(About this exercise):
Produce an exact copy of the line containing "Given: Open the Family tree menu" and of every line after it in the material below, ending with the final line.

_ _ _ _

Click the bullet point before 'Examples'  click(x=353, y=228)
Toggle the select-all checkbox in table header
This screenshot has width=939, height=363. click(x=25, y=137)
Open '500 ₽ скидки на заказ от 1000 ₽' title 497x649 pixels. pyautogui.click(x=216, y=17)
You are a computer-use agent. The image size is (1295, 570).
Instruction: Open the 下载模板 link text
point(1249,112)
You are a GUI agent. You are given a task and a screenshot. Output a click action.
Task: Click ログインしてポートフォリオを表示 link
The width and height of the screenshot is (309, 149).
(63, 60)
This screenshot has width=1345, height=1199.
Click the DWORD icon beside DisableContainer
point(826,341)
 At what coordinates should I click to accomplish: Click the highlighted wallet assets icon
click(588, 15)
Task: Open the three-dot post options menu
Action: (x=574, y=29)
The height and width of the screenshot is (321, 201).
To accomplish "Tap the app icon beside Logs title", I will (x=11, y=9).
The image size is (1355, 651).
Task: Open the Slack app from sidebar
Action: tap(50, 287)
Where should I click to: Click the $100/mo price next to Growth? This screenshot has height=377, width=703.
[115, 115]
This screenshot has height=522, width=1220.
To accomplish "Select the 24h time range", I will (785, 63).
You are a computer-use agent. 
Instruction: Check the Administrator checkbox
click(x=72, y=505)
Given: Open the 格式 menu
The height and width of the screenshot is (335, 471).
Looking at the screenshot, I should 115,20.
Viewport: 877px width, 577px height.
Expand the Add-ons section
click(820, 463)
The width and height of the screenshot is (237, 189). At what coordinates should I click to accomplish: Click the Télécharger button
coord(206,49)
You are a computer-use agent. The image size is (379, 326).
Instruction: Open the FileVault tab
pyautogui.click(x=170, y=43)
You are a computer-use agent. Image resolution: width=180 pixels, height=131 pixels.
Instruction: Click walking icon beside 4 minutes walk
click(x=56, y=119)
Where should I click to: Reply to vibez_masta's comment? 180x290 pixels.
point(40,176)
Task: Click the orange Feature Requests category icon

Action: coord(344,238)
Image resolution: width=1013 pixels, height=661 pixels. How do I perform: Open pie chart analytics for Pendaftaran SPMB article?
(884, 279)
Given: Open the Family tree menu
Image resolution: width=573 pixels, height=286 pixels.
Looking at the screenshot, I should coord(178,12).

_ _ _ _

(Answer box):
Given: Open the Family tree menu
Image resolution: width=573 pixels, height=286 pixels.
Looking at the screenshot, I should coord(178,12).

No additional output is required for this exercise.